Now is the time for innovative thinking and to ensure that we challenge for change to improve MSK health for all. We are being asked to define areas for improvement rapidly without, I fear, the realisation that it takes time to develop a good and workable idea. We must ensure that change is not enacted just for change’s sake.

If we want to think about change, then the articles on sham/placebo surgery (page 54) are entertaining and informative in equal measure and certainly do challenge the way we think about our surgical equipoise and how we deliver surgical research. We do have to question.

All those of us who train are also going to have to get to grips with the new curriculum (page 26) – please do not leave it too late to learn about the MCRs, CiPs and the GPS – as our President says in his editorial, acronyms are on the up and we must be up with them.

The contribution from the medico-legal team (page 50) regarding the management of our patients who are Jehovah’s Witnesses may make you consider ideas that you have previously taken for granted and reminds us that informed consent is a two way process - the surgeon must be informed, and this article does inform.

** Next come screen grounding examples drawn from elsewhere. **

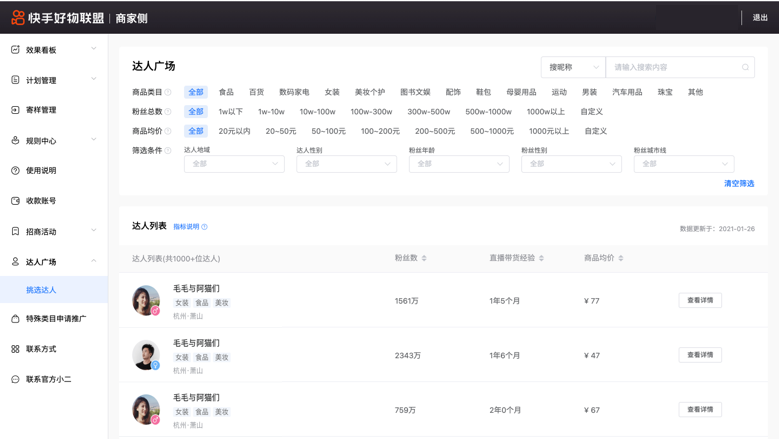779x439 pixels.
Task: Select the 50~100元 average price filter
Action: click(328, 131)
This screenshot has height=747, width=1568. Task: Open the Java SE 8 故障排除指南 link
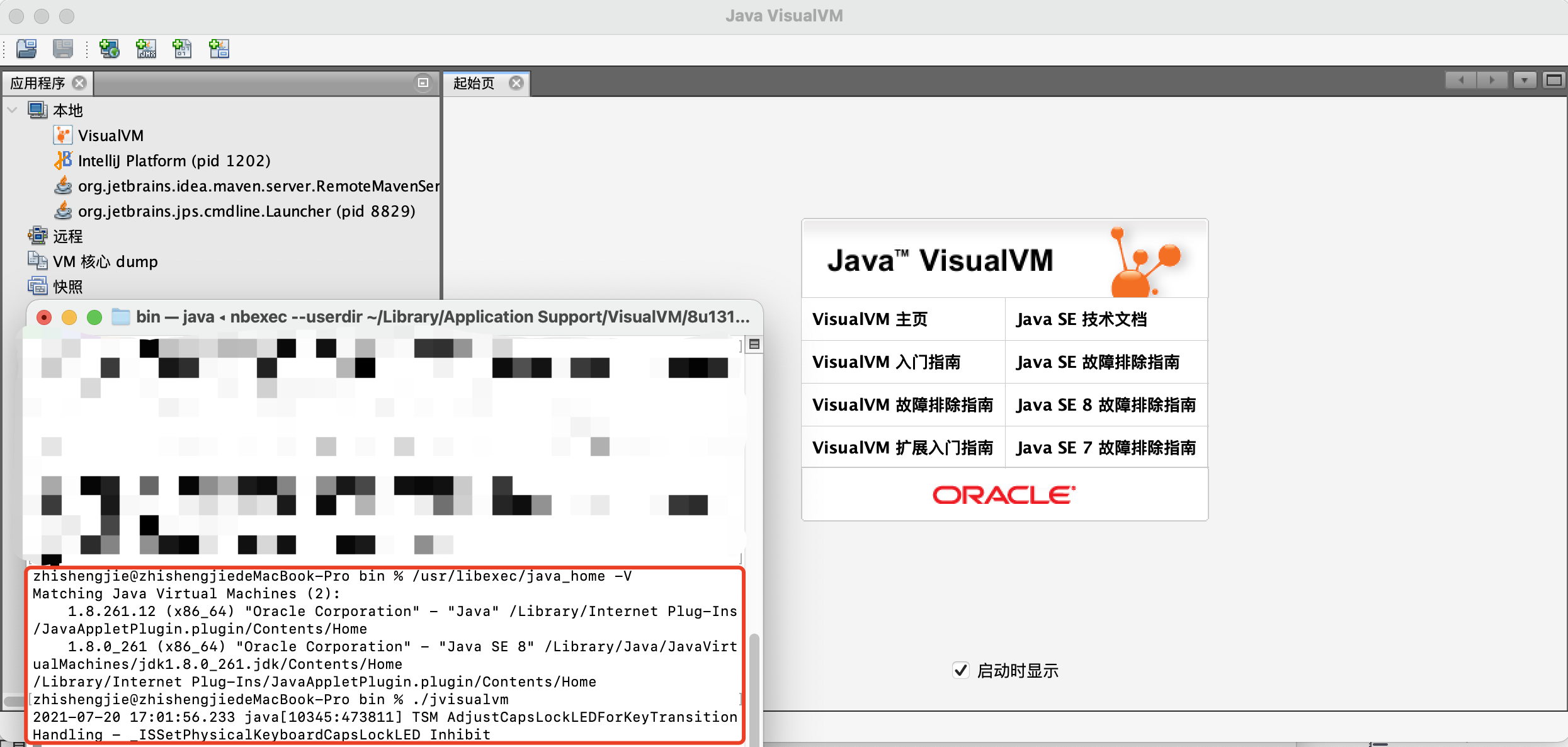click(1106, 404)
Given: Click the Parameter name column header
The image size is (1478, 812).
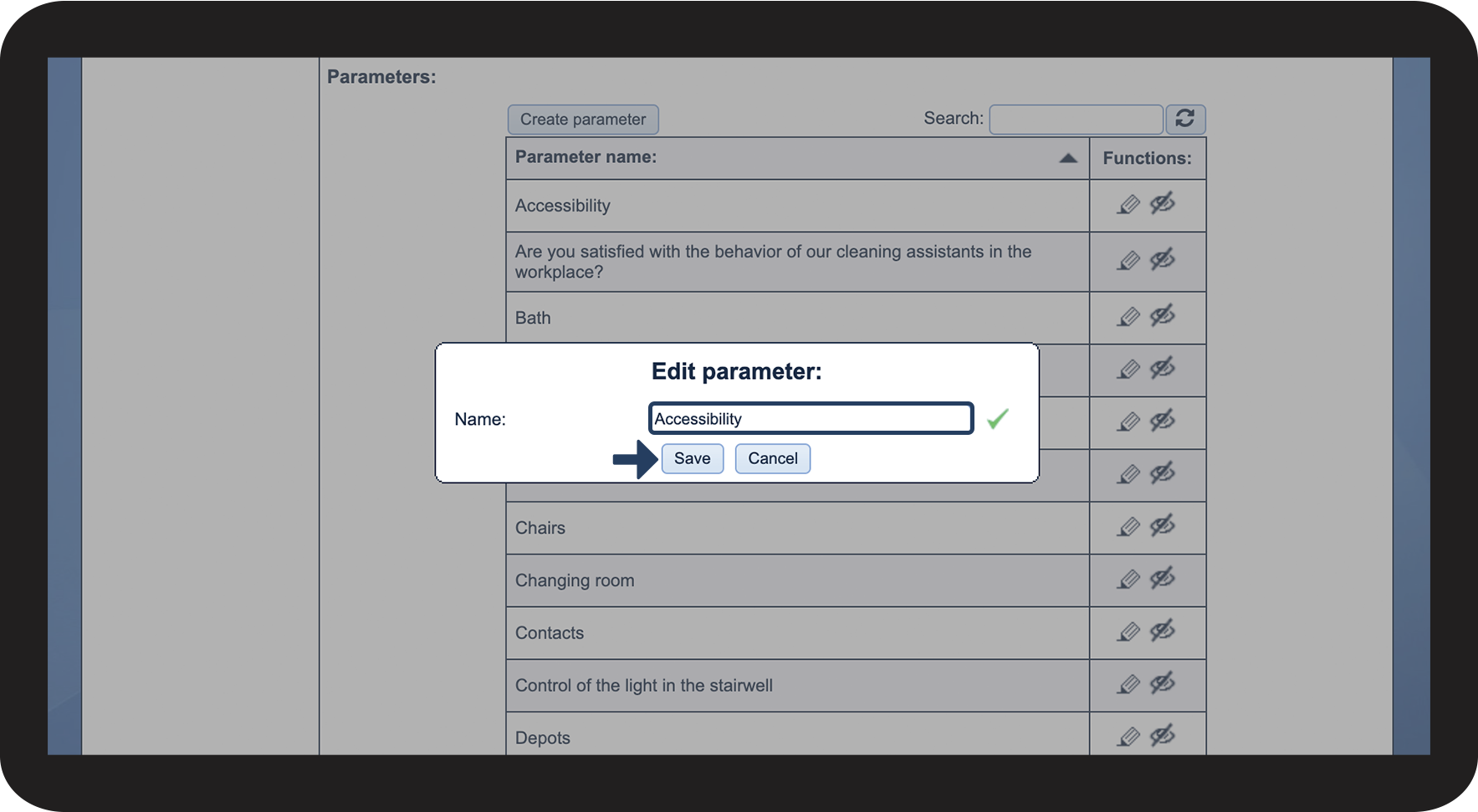Looking at the screenshot, I should [586, 157].
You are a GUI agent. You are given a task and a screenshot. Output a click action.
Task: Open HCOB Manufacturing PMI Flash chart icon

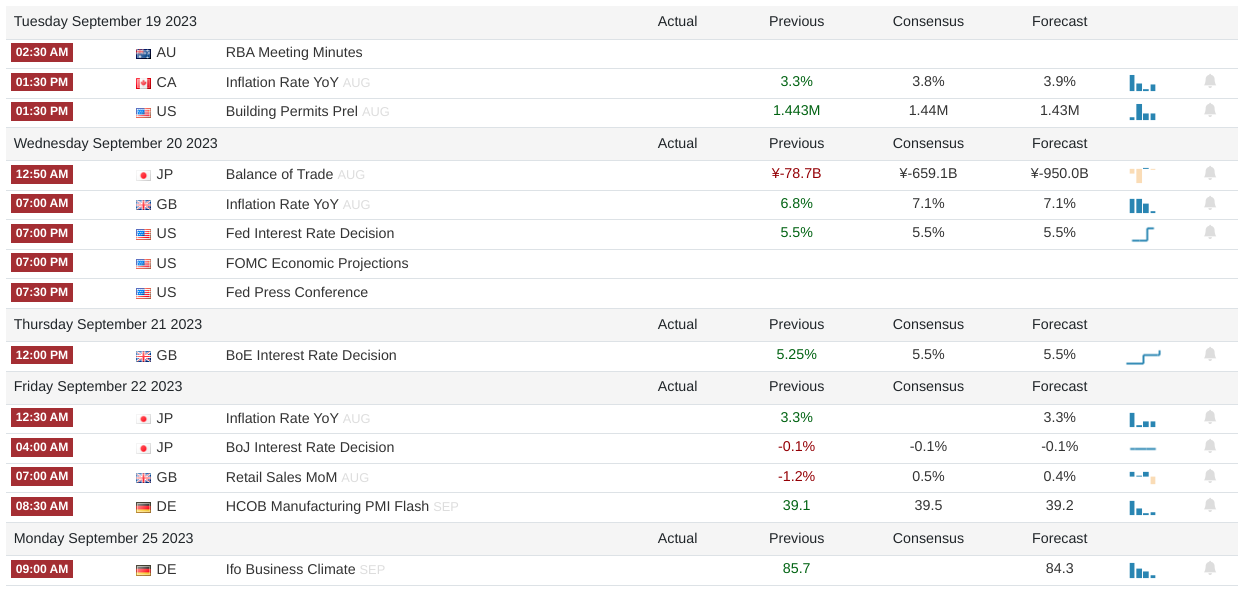point(1142,508)
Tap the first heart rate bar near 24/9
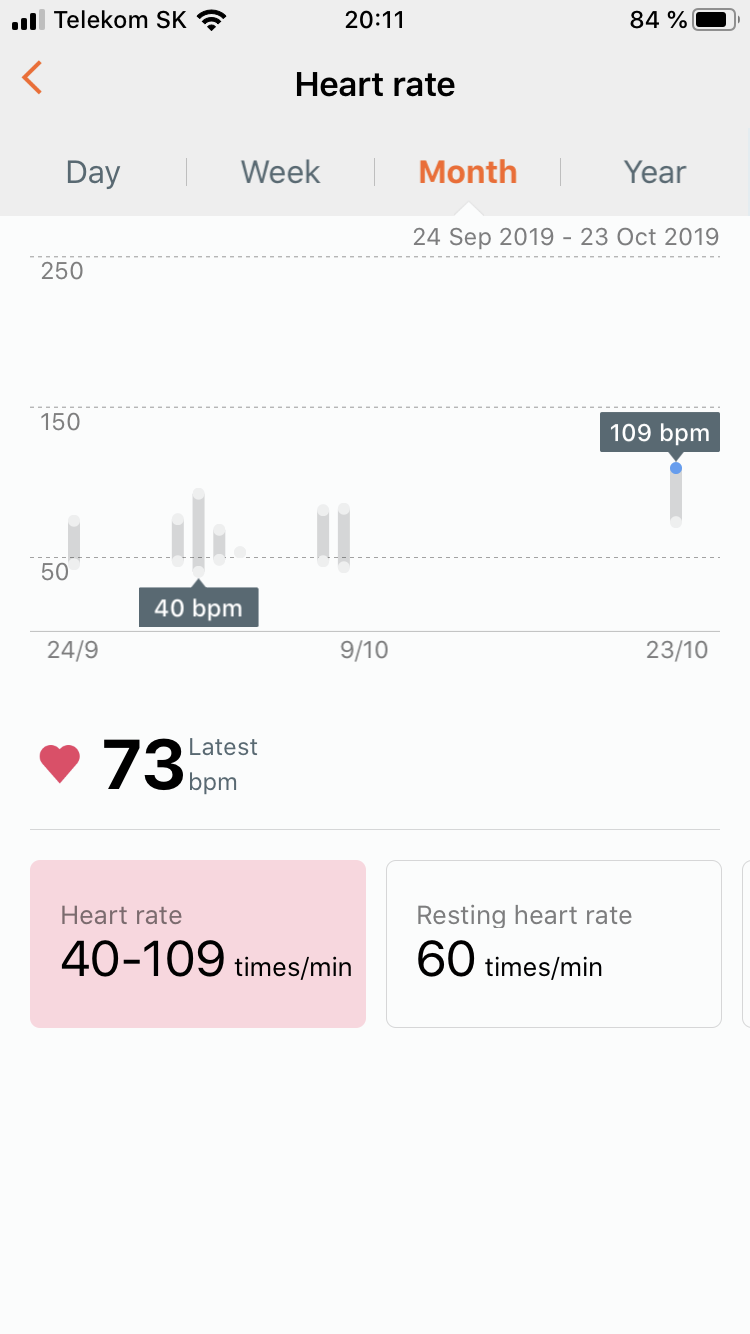This screenshot has width=750, height=1334. point(74,543)
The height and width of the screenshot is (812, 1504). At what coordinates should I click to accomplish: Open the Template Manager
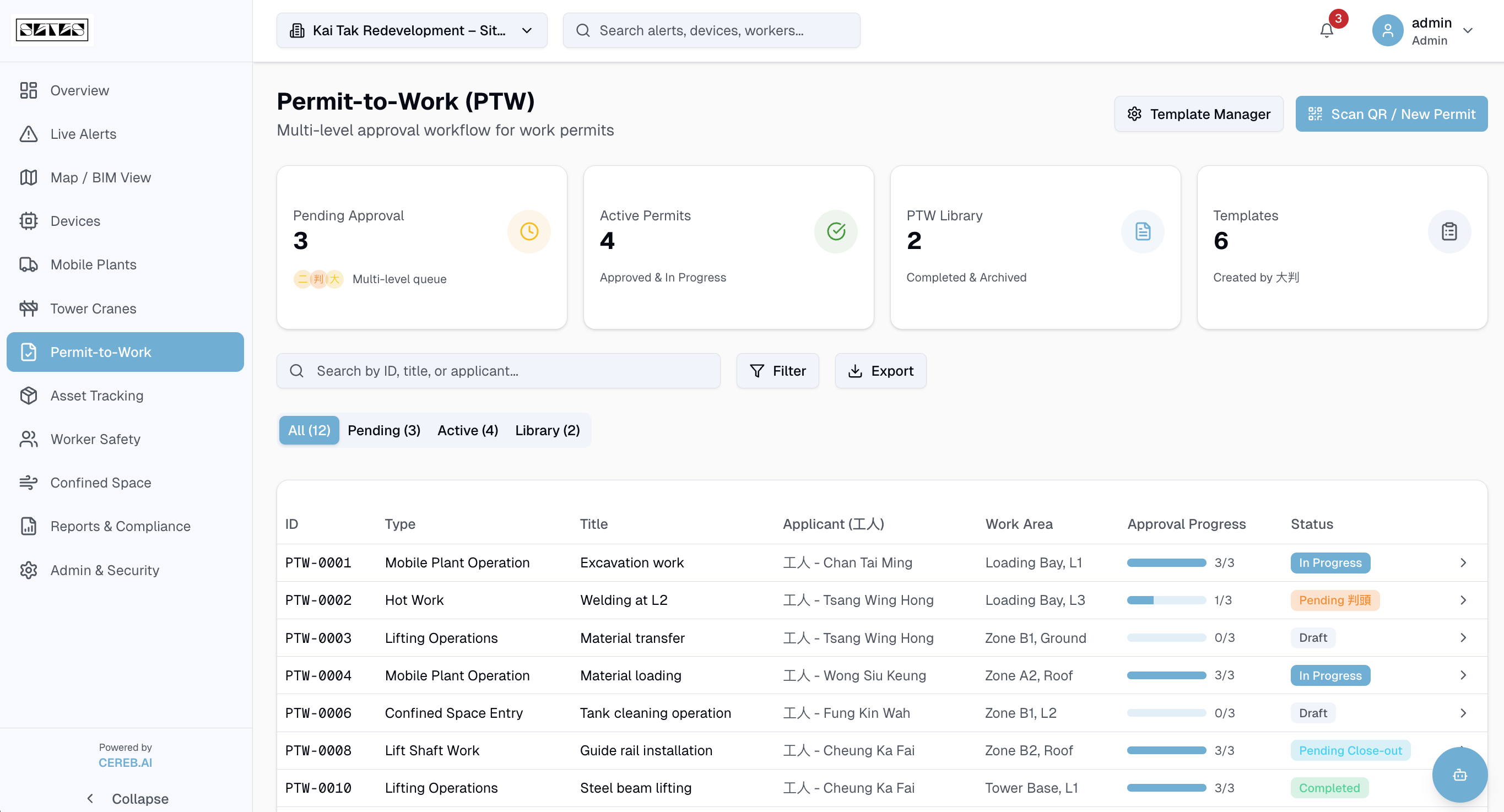point(1198,114)

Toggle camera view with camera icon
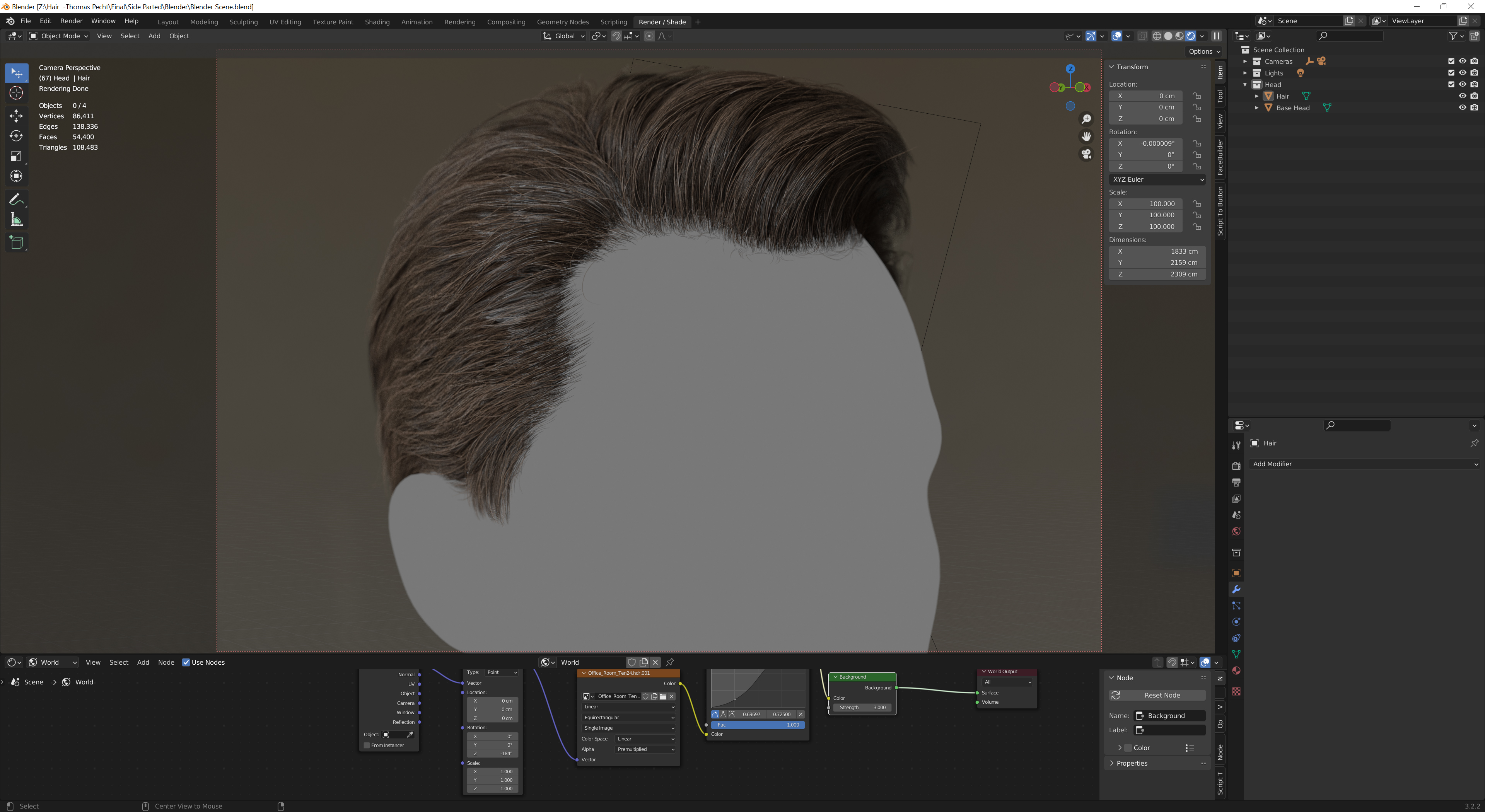1086,154
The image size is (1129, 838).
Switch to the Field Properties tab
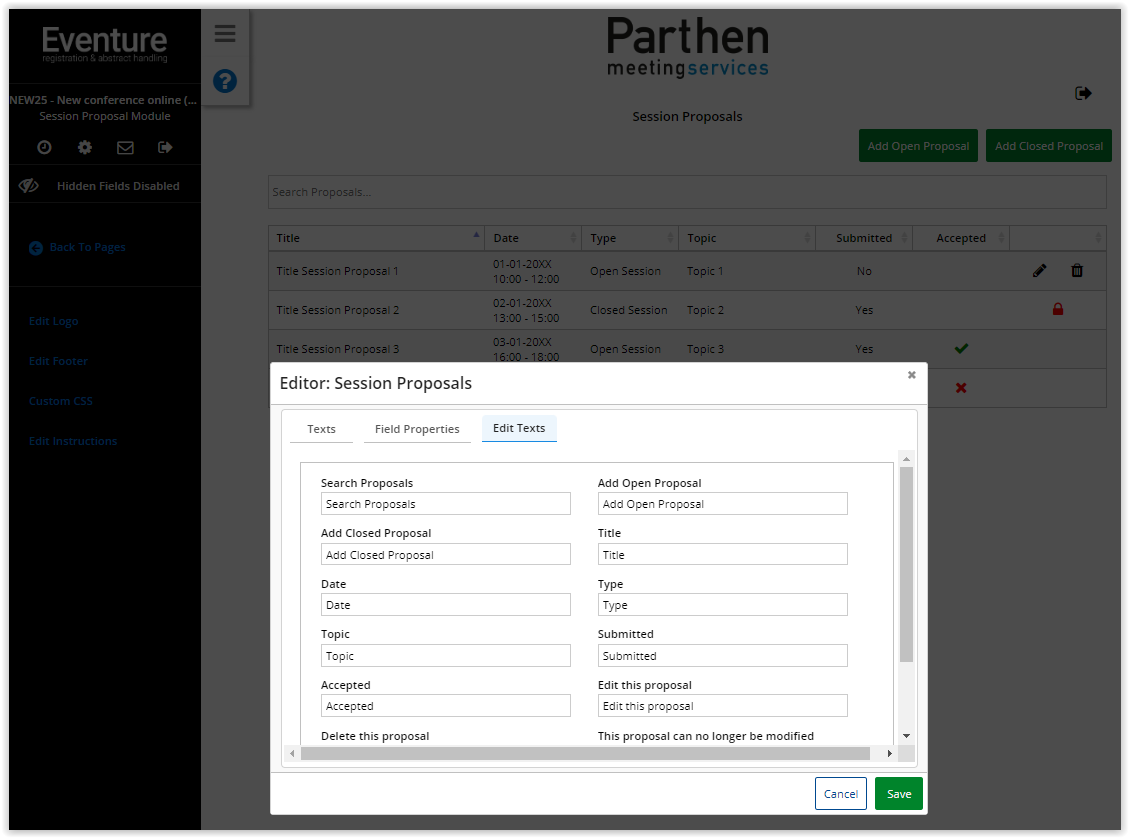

Another contribution that perhaps challenges our practice is the article on the use of tourniquets in total knee replacement surgery (page 42). Our trauma colleagues might feel that this is just the tip of the iceberg in asking us to challenge our views on tourniquet use more generally. Why not join the debate and submit your views to the Transient Journal?

Thank you to the 1,300 people who responded to our Burnout Survey in January – the wellbeing of you and your team is important, so please take care and be kind to yourself and those around you (page 20).